His remarks echoed those of senior Arab officials before Sunday’s summit of the Arab League, which usually ends with a final declaration agreed by the 22 member states.
Tunisian President Beji Caid Essebsi said Arab leaders also needed to ensure the international community understood the importance of the Palestinian cause to Arab nations.
Regional and international stability should come through “a just and comprehensive settlement that includes the rights of the Palestinian people and leads to the establishment of a Palestinian state with Jerusalem as its capital,” Essebsi said.
UN Secretary-General Antonio Guterres, who addressed the meeting in Tunis, said any resolution to the Syrian conflict must guarantee the territorial integrity of Syria “including the occupied Golan Heights”.
Summit spokesman Mahmoud Al-Khmeiry had said before the summit that Arab states would also repeat a call offering peace with Israel in exchange for occupied Arab lands and would reject any initiative not in line with UN resolutions.
Khmeiry appeared to be referring to a still-unannounced US peace plan by White House adviser Jared Kushner and Trump son-in-law that Palestinians have refused to discuss.
Lebanon’s Foreign Minister Gebran Bassil said Saturday that Arab ministers had voiced support in a preparatory meeting for a declaration that Trump’s Golan move violates the UN Charter, which prohibits acquiring territories by force.
King Salman, whose country has long vied with Iran for influence, called for confronting what he called the “aggressive policies of the Iranian regime”. He said Iran was interfering in Arab affairs, a charge Tehran has long denied.

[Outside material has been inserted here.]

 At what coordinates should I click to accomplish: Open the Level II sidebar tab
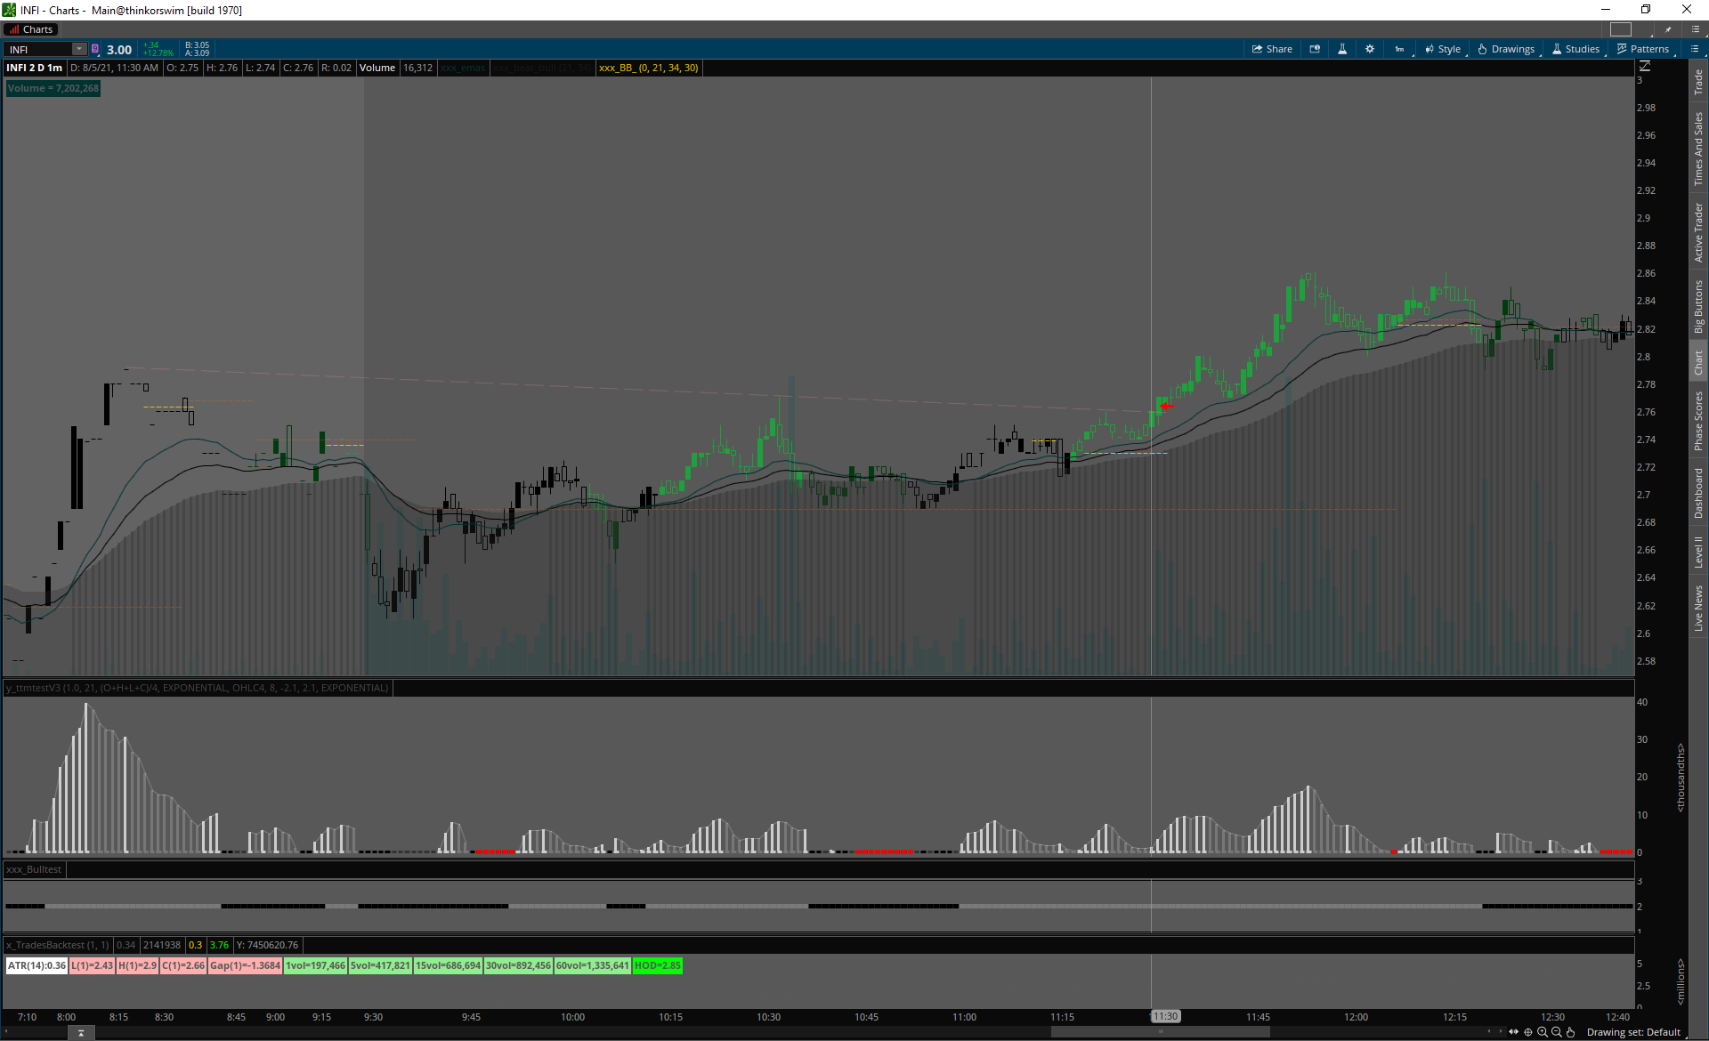pyautogui.click(x=1698, y=552)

Arab League Secretary-General Ahmed Aboul-Gheit said that interferences regional rivals Iran and Turkey have “worsened some crises and created new problems.”
The Tunis summit brought together the rulers of Saudi Arabia and Qatar for the first time at the same gathering since 2017 when Riyadh and its allies imposed a political and economic boycott on Doha. Saudi Arabia and its allies accuse Qatar of supporting terrorism and cosying up to Iran, an accusation Doha denies.
Qatar’s Emir Sheikh Tamim bin Hamad al-Thani on Sunday abruptly left the summit.
Qatar’s state news agency QNA said Sheikh Tamim had departed Tunisia after attending the opening session of the Arab League summit but did not give a reason why he left the meeting. He did not attend the closed-door meeting later in the day.
The leaders of Sudan and Algeria did not attend Sunday’s meeting, with both nations roiled by anti-government protests.
Abdelaziz Bouteflika, Algeria’s ailing 82-year-old president who has ruled for 20 years, and Sudanese President Omar al-Bashir, in power for three decades and wanted by international prosecutors for alleged war crimes in his country’s Darfur region, are both facing calls to step down.
Syria’s seat at the summit was vacant. Damascus has been suspended from the League since 2011 over its crackdown on protesters at the start of its civil war. The League has said no consensus has yet been reached to allow Syria’s reinstatement.
Arab League officials speaking ahead of the meeting said it was unlikely Syria would be welcomed back anytime soon.
Some countries were represented by their heads of state on Sunday, while others sent lower-level delegations. The UAE sent the lesser-known Fujairah ruler Hamad bin Mohammed al-Sharqi rather than Abu Dhabi Crown Prince Mohammed bin Zayed or Dubai’s ruler, Sheikh Mohammed bin Rashid.